Slow cooker fish is not the first method most home cooks think of, but it can be a practical way to turn a frozen block of mild white fish into an easy weeknight dinner with almost no prep. Swai has a delicate texture and neutral flavor, so it readily takes on the seasonings and sauce around it, making it especially useful in simple crockpot meals when you want something affordable, hands-off, and family-friendly.
This swai is especially good served over steamed white rice, buttered egg noodles, or fluffy mashed potatoes to catch the savory juices. For color and balance, add a green vegetable on the side such as steamed broccoli, green beans, or a crisp salad, and finish with lemon wedges if you like a brighter, fresher fish dish.
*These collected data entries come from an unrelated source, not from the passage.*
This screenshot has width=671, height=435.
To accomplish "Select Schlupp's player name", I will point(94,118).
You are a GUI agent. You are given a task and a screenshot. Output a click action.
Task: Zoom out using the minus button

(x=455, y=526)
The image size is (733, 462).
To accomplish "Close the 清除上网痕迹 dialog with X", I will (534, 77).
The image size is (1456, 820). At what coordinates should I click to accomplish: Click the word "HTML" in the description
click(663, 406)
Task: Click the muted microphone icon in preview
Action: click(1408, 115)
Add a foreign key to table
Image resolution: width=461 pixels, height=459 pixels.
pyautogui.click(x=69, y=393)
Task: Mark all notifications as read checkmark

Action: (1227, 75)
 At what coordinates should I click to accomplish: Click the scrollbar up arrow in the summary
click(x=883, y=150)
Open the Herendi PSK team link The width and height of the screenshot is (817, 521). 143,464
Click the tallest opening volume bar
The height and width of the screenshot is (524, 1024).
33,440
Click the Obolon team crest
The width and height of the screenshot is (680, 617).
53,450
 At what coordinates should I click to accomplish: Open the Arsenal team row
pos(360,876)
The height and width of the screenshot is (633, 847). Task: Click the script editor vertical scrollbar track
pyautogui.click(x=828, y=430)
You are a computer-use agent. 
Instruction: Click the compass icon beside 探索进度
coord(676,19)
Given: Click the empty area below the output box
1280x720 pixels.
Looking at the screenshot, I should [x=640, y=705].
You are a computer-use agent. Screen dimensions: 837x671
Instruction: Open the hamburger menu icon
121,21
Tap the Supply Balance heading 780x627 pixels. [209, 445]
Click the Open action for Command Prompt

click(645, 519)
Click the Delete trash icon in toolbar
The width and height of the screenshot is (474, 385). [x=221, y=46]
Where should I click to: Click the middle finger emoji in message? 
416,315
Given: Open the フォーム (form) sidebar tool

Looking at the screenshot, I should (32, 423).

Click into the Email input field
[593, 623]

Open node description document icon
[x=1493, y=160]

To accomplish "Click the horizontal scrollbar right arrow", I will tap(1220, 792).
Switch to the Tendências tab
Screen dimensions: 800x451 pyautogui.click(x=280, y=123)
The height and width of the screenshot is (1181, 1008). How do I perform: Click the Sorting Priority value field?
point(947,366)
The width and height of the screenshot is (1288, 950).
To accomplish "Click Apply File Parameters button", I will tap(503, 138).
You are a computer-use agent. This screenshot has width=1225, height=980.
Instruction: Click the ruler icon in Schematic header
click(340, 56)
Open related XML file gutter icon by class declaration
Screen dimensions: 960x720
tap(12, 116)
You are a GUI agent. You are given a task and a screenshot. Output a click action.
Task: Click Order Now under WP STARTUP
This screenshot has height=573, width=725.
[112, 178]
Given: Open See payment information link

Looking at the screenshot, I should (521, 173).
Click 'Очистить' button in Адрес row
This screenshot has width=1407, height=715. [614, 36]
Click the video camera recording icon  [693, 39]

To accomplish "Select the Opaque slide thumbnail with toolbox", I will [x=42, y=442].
5-Ingredient Slow Cooker Swai
Servings: 4
Ingredients
2 pounds frozen swai fillets, still in a solid block
1 packet dry Italian dressing seasoning mix, about 0.7 ounces
1/2 cup low-sodium chicken broth
4 tablespoons unsalted butter, sliced or cubed
2 tablespoons lemon juice
Directions
1. Lightly coat the inside of the slow cooker crock with nonstick spray or a thin film of oil if desired for easier cleanup. Place the solid block of frozen swai fillets flat in the bottom of the slow cooker.
2. Sprinkle the Italian dressing seasoning evenly over the fish. Pour the chicken broth and lemon juice around and partly over the frozen fillets, then scatter the butter pieces across the top.
3. Cover and cook on LOW for 2 to 3 hours, checking at the 2-hour mark. The fish is done when the fillets have separated easily, turned opaque, and flake gently with a fork. Avoid overcooking, since swai is delicate and can fall apart quickly.
4. Use a wide spoon or fish spatula to carefully lift the fillets out in large pieces. Spoon some of the buttery cooking liquid over the top before serving.
Variations & Tips
Garlic Herb Version: Add 2 minced garlic cloves or 1/2 teaspoon garlic powder if you want a stronger savory flavor. A little chopped parsley at the end makes the finished dish look fresher and gives it a classic fish-and-herb profile.
Creamier Sauce: For a richer finish, remove the cooked fish carefully, then whisk 2 to 3 tablespoons of cream cheese or a splash of heavy cream into the hot cooking liquid before spooning it over the fillets. This works well if you plan to serve the swai over noodles or mashed potatoes.
Use a Thermometer: Fish is safely cooked when it reaches 145°F in the thickest part, but visual cues matter too. Since the fillets start frozen in a block, begin checking early rather than letting them sit for the full time without looking.
Prevent Breaking: Swai is very soft once cooked, so avoid stirring during the cooking time. If you want neat portions, separate the fillets only after they are fully cooked and use a wide spatula to transfer them.
Add Vegetables Carefully: Thin vegetables such as zucchini or spinach can become too soft in the slow cooker, but sturdier vegetables like sliced onions can be added underneath the fish. If serving with broccoli or green beans, it is usually better to cook them separately for better texture and color.